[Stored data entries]
◆ ◆ ◆ ◆ ◆

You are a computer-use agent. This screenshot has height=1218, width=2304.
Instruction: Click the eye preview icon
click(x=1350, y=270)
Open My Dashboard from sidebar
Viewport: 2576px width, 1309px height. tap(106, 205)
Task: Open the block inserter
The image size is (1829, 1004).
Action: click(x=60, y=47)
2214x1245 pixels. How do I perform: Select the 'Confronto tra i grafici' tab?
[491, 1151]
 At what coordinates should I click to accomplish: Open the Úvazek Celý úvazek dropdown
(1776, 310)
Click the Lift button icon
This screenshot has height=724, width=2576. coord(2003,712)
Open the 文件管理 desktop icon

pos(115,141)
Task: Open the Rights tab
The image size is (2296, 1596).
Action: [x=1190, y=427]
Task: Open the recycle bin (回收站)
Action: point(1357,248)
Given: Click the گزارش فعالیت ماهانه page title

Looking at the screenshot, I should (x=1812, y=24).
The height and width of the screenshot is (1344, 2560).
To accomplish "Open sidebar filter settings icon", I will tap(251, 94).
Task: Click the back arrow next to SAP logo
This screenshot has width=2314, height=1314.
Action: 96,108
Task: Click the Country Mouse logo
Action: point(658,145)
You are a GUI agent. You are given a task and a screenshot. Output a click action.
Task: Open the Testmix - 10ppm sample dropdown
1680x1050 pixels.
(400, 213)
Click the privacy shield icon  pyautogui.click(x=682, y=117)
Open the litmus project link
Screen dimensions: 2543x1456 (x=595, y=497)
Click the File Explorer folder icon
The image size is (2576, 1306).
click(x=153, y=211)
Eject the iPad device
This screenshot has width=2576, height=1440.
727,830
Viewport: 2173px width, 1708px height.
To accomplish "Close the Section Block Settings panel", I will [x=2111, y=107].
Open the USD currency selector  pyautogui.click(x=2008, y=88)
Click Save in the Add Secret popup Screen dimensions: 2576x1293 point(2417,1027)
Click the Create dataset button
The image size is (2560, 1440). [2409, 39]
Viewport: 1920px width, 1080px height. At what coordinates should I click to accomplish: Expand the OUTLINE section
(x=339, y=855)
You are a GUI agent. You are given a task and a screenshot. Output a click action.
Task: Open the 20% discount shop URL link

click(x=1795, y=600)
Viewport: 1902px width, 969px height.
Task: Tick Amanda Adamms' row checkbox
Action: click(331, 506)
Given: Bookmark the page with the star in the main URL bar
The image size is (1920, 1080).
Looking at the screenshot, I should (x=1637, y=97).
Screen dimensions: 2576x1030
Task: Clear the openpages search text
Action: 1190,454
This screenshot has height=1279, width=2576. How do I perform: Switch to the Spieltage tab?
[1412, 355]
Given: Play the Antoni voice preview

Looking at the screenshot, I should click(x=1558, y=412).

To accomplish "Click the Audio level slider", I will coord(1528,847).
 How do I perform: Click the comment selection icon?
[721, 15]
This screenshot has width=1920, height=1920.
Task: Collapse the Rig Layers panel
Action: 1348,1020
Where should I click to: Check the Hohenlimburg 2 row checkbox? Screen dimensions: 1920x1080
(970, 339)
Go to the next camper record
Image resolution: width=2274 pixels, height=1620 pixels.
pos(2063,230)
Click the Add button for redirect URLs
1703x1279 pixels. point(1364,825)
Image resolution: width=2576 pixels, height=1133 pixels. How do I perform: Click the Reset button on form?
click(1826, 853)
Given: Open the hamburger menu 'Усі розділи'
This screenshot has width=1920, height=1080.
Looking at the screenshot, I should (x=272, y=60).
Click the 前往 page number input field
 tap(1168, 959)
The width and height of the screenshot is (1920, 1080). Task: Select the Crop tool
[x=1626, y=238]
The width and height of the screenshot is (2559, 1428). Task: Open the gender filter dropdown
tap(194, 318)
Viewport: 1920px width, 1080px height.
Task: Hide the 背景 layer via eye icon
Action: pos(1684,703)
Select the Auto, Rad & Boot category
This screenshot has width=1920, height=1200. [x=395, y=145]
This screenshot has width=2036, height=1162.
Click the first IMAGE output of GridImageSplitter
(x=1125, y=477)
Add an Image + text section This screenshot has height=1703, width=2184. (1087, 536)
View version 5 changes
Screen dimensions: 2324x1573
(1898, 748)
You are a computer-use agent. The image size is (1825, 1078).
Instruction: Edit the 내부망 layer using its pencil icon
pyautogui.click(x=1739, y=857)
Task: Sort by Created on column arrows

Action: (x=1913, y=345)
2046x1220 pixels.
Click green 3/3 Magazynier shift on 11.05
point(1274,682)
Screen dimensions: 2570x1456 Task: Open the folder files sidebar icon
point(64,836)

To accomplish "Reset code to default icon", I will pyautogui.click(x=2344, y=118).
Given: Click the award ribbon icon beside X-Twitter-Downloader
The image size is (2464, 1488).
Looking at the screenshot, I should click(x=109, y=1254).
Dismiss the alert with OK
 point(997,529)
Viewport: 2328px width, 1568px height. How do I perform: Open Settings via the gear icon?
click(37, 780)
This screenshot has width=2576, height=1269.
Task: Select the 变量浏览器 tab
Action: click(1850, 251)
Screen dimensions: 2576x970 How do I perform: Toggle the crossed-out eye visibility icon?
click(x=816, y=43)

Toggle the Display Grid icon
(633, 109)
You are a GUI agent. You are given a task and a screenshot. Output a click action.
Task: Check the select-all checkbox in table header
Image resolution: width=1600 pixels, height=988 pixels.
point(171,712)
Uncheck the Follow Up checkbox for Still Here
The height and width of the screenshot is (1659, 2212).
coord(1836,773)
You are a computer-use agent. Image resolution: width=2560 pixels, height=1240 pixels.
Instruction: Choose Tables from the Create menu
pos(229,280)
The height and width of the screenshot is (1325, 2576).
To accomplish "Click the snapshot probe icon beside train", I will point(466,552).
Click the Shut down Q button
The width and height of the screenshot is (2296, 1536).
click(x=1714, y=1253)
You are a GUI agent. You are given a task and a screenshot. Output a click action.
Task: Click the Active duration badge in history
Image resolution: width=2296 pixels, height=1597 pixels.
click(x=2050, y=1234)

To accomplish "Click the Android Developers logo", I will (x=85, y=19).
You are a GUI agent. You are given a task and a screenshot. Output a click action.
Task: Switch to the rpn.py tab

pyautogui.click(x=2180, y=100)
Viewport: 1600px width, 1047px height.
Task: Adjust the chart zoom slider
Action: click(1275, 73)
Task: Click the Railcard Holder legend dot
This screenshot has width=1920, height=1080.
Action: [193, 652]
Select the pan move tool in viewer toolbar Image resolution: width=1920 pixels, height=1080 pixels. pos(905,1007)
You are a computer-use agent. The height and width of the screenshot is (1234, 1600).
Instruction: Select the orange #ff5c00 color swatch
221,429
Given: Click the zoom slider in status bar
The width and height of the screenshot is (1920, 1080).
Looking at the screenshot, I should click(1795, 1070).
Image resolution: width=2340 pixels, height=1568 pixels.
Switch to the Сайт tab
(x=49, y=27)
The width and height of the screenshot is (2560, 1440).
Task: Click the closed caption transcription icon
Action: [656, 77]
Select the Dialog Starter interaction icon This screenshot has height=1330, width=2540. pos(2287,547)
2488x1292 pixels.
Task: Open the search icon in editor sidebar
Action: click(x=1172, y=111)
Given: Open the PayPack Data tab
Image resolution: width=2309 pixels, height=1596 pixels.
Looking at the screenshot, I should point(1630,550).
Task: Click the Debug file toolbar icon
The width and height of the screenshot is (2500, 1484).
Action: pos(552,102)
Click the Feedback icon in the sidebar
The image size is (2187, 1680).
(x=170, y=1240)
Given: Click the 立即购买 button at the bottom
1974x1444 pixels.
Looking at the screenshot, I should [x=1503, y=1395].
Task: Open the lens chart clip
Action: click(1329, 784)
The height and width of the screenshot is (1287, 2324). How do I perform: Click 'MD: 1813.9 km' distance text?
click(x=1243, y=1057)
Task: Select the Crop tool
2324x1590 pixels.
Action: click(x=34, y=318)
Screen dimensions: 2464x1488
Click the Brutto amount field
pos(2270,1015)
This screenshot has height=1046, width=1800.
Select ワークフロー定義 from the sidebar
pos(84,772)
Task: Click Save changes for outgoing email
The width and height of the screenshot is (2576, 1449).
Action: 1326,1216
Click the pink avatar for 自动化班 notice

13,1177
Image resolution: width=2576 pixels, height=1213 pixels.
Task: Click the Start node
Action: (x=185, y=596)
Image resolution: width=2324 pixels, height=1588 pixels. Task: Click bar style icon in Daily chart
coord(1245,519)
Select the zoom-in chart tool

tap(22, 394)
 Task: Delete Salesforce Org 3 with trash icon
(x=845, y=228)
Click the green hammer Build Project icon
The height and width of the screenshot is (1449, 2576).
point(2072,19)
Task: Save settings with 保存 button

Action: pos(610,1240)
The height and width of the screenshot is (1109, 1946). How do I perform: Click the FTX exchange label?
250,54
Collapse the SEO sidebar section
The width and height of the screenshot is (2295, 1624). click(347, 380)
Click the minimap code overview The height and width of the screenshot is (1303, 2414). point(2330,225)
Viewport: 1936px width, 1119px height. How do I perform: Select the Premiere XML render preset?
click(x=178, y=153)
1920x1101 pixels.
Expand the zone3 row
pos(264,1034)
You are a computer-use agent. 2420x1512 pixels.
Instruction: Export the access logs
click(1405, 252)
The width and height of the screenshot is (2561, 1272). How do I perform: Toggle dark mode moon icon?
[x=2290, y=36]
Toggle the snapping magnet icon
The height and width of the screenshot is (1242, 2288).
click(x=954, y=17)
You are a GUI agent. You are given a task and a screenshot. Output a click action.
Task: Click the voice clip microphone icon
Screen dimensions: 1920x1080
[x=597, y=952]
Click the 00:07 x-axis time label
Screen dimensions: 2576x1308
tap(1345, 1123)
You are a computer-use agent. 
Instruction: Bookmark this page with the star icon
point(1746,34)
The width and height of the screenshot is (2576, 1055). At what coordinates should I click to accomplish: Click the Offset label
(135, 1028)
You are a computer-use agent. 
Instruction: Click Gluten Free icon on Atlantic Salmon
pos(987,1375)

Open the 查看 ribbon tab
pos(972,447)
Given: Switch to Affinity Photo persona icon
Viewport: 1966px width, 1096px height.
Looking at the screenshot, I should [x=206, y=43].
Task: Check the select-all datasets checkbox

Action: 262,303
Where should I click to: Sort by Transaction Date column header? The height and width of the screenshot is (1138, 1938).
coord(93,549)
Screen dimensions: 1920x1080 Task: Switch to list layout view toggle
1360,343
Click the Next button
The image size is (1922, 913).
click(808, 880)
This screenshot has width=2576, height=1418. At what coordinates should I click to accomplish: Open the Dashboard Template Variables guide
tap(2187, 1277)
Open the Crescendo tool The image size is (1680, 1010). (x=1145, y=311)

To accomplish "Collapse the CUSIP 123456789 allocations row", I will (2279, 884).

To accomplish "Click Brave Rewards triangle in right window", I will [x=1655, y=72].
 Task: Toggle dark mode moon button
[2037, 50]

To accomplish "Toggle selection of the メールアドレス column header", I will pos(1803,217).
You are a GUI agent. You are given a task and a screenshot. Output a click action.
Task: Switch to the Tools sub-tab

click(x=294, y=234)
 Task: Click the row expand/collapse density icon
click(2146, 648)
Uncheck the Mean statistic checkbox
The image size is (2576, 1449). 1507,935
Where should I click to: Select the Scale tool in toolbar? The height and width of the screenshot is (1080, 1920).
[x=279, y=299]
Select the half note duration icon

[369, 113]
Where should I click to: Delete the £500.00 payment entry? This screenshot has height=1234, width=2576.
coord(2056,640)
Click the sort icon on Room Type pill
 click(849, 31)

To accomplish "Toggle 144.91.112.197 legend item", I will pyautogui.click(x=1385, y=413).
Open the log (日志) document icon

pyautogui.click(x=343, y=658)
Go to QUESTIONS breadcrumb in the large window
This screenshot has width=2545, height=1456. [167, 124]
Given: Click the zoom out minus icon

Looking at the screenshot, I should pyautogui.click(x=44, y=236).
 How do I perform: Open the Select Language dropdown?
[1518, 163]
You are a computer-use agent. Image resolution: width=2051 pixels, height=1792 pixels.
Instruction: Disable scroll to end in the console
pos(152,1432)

◆ ◆ ◆ ◆ ◆

**DESCRIPTION OF THE TASK**: An exact copy of the data is needed, running from its first line through the line that holds "The height and width of the screenshot is (1344, 2560).", and nothing beyond that.

**FINAL ANSWER**:
You are a computer-use agent. This screenshot has height=1218, width=2304.
Instruction: Click the eye preview icon
click(x=1350, y=270)
Open My Dashboard from sidebar
Viewport: 2576px width, 1309px height. tap(106, 205)
Task: Open the block inserter
The image size is (1829, 1004).
Action: click(x=60, y=47)
2214x1245 pixels. How do I perform: Select the 'Confronto tra i grafici' tab?
[491, 1151]
 At what coordinates should I click to accomplish: Open the Úvazek Celý úvazek dropdown
(1776, 310)
Click the Lift button icon
This screenshot has height=724, width=2576. coord(2003,712)
Open the 文件管理 desktop icon

pos(115,141)
Task: Open the Rights tab
The image size is (2296, 1596).
Action: [x=1190, y=427]
Task: Open the recycle bin (回收站)
Action: point(1357,248)
Given: Click the گزارش فعالیت ماهانه page title

Looking at the screenshot, I should (x=1812, y=24).
The height and width of the screenshot is (1344, 2560).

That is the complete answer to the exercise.